## EXERCISE GOAL
Reproduce every entry that follows word for word, but omit the images.

## DATA PROVIDED

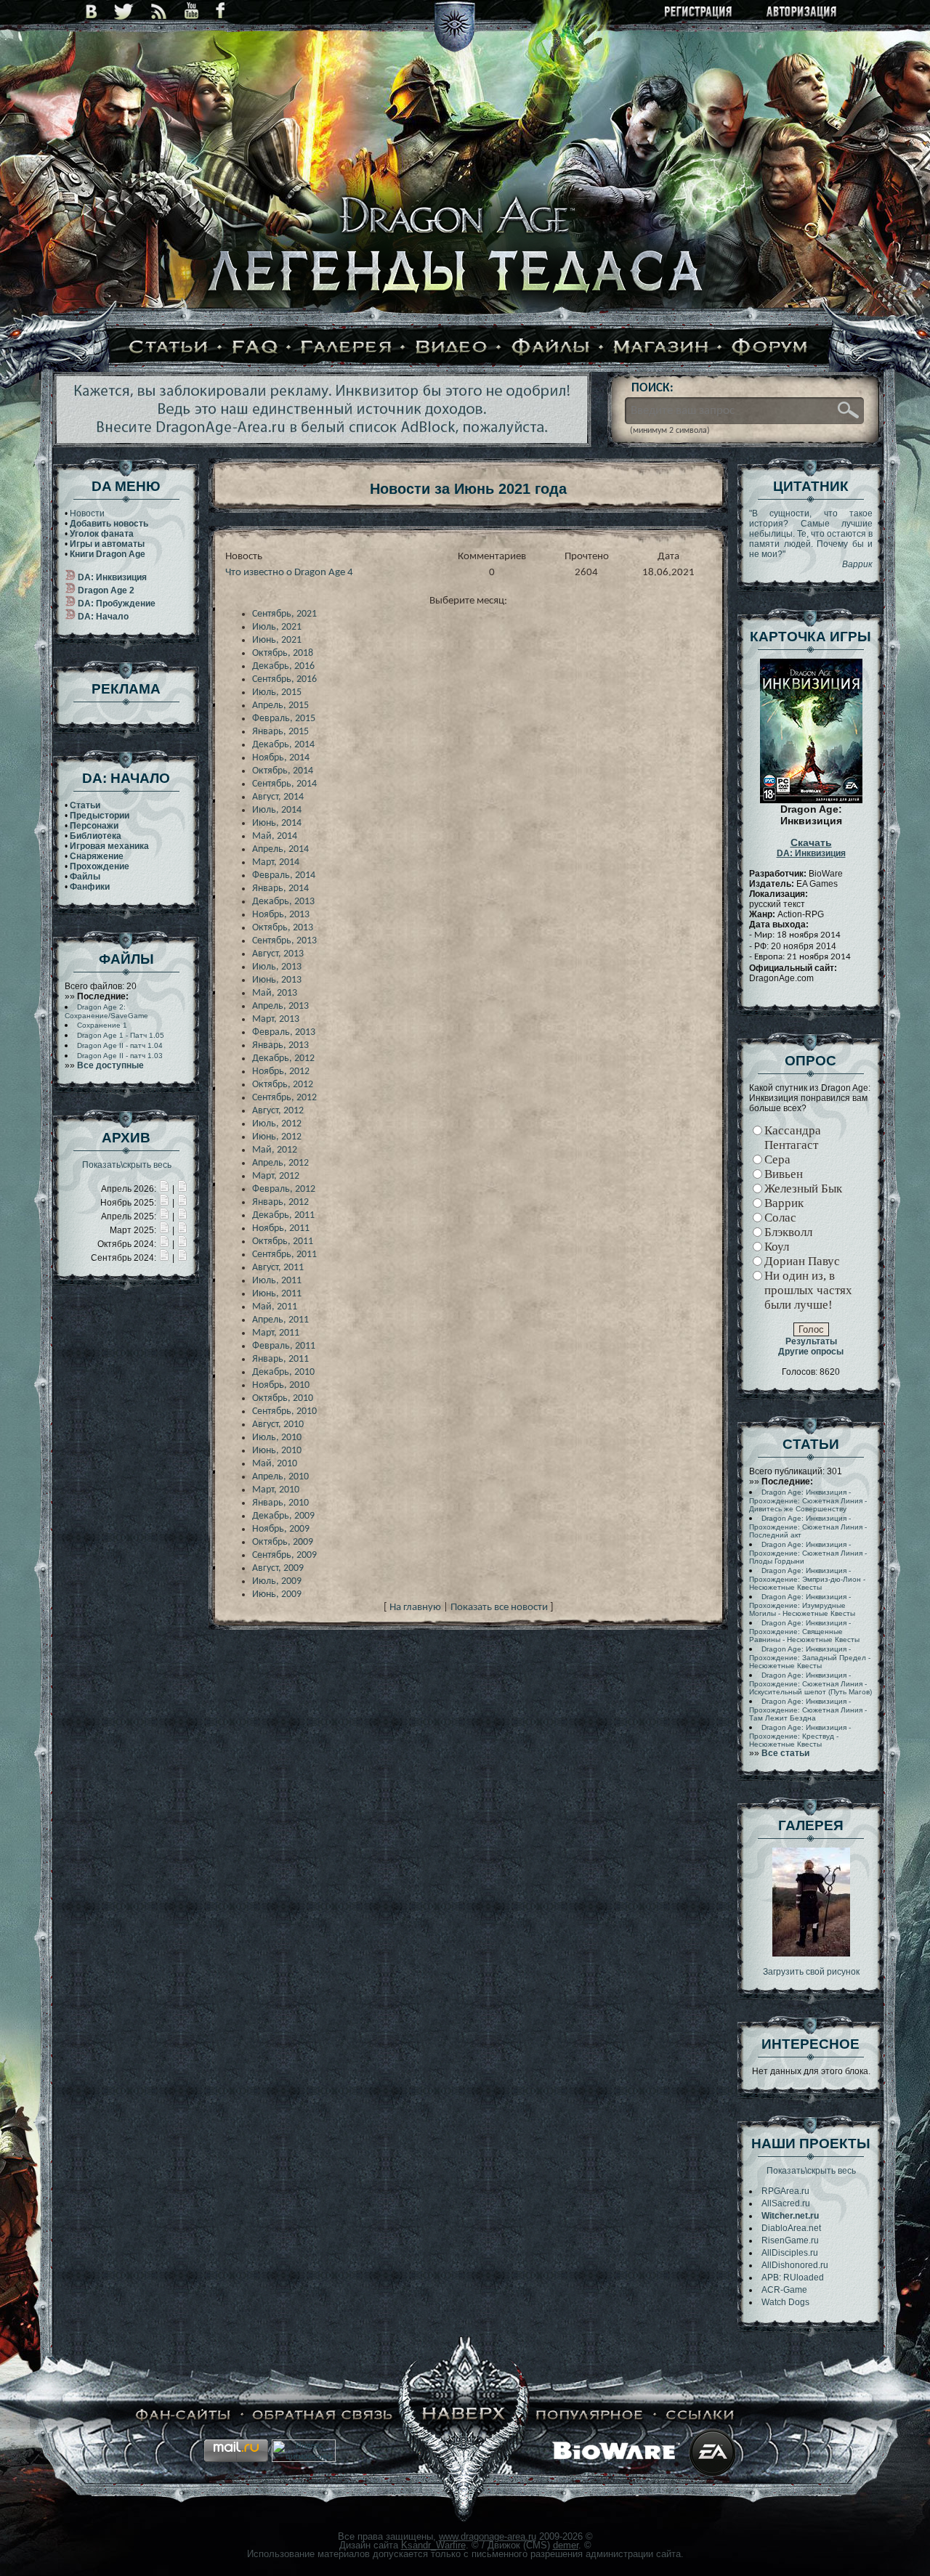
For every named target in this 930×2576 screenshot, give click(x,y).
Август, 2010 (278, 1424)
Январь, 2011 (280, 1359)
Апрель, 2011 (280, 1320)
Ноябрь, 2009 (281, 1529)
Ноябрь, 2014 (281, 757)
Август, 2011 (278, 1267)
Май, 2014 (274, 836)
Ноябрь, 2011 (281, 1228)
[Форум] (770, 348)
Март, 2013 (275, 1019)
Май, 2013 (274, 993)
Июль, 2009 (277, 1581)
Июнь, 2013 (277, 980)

## RESPONSE FOR THIS EXERCISE
For every named target in this 930×2576 screenshot, give click(x,y).
Август, 2010 (278, 1424)
Январь, 2011 (280, 1359)
Апрель, 2011 (280, 1320)
Ноябрь, 2009 (281, 1529)
Ноябрь, 2014 (281, 757)
Август, 2011 (278, 1267)
Май, 2014 (274, 836)
Ноябрь, 2011 (281, 1228)
[Форум] (770, 348)
Март, 2013 (275, 1019)
Май, 2013 (274, 993)
Июль, 2009 (277, 1581)
Июнь, 2013 (277, 980)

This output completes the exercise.